• Passage shown
□ □ □ □

Hillside Stranglers

Home > Other > Hillside Stranglers > Page 30
Hillside Stranglers Page 30

by Darcy O'Brien


  He’s not very objective. I can’t help what my past was. . . . I know what he’s shooting for and I don’t blame him. But I don’t understand what’s happening to me. . . . I dislike it when people make up their minds before they get into a situation. He doesn’t understand that there’s a difference between knowing of doing something and having no control and not knowing of doing something, therefore having no control. He’s definitely not objective. I don’t think he really understands what’s been happening in my life. . . . Dr. F[aerstein] feels, I believe, that if I have knowledge of things now, I’ve had such knowledge all along. . . .

□ □ □ □

• Check your understanding
1: In the Hillside Stranglers passage, what does the speaker believe Dr. Faerstein feels?
2: Resume the Hillside Stranglers passage, starting right after its final sentence.

• Recorded data
□ □ □ □

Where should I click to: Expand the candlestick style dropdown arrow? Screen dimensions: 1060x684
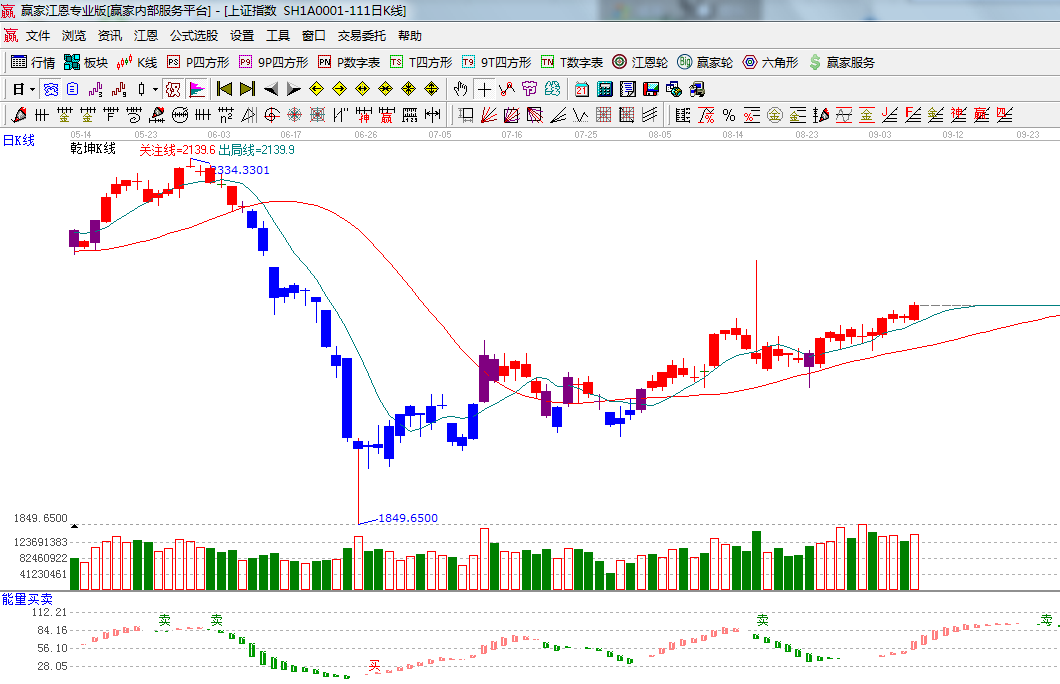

□ □ □ □

• Results of the exercise
1: That if the speaker has knowledge of things now, the speaker has had such knowledge all along.

2:
  When Kenny wrote that Dr. Faerstein was “not very objective,” he expressed a quite reasonable fear that Dr. Faerstein was being entirely objective and was disturbingly, to Kenny, immune to the Bianchi charm and alert to the Bianchi lies. Dr. Faerstein’s indifference to the Steve and Billy charade worried him, and after a second session with this alarmingly skeptical doctor, Kenny wrote a new kind of entry in his diary:

  I, Kenneth A. Bianchi, being of sound mind and body, do hereby write this, my last will and testament. To my son Ryan I leave all my worldly goods, as little as that may be, it goes to him with my deepest love. It is profound to me that I have had to experience more confusion and mistrust and insincerity in society, if only the right people had been wise enough to follow through with their responsibilities, during the years of forming me into the mold of adulthood, I wouldn’t be where I am now. There’s a sadness in misunderstanding, an emptiness like a hollow egg. The egg which can produce life in two ways, one in creation and one in sustenance [sic] and not realizing the potential of either.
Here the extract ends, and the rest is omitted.